Mr. Elhendi, who said he met Ms. Campbell last October in Syria, added, “We thought she could be a great asset to voice our dilemma, but her answer was always, she came for resistance, to fight.”
The Syrian war, now seven years old, features a complex array of forces. Kurdish-led militias, backed by the United States, are fighting another American ally, Turkey, which claims that the Y.P.G. is an extension of a Kurdish insurgent group, the Kurdistan Workers’ Party, also known as the P.K.K., that has been labeled a terrorist organization.
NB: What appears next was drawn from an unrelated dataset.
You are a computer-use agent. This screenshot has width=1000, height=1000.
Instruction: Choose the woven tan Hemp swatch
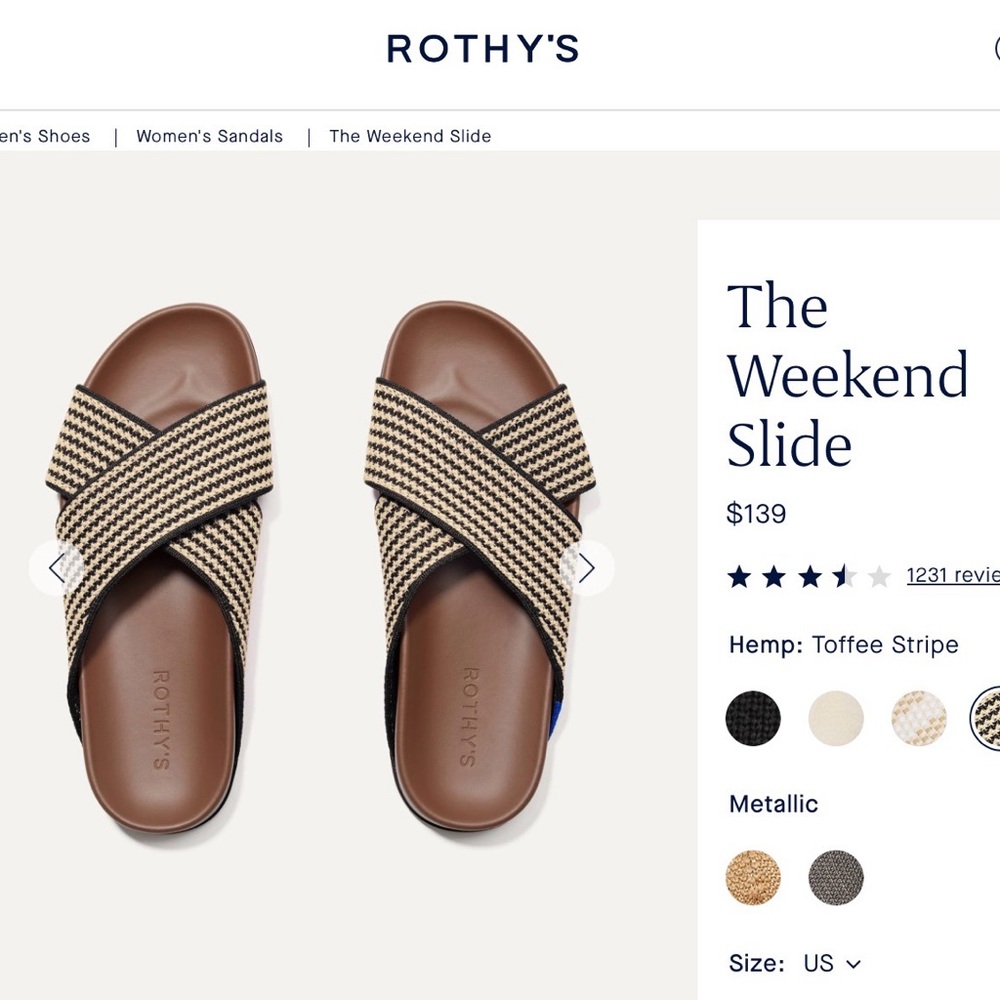(917, 719)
The Kurds are also fighting the Syrian government of President Bashar al-Assad, which is backed by Russia, Iran and Iranian-sponsored Shiite militias, and has increasingly reasserted control over the country.
Each of those factions has, to varying degrees, also fought the Islamic State group, now all but eliminated as a military force in Syria. And other rebel groups round out the picture, including Sunni Islamists who oppose all the major parties.
Mr. Campbell, 67, a musician, said he tried to talk his daughter out of going to Syria, knowing that she could be hurt or killed. “In retrospect, I could have made the argument more forcefully, but I think she would have dug her heels in even harder,” he said.
“I knew she was tough, but I never saw her as pointing a gun,” said Mr. Campbell, who learned of his daughter’s death on Sunday. “Now the bottom has dropped out of my world.”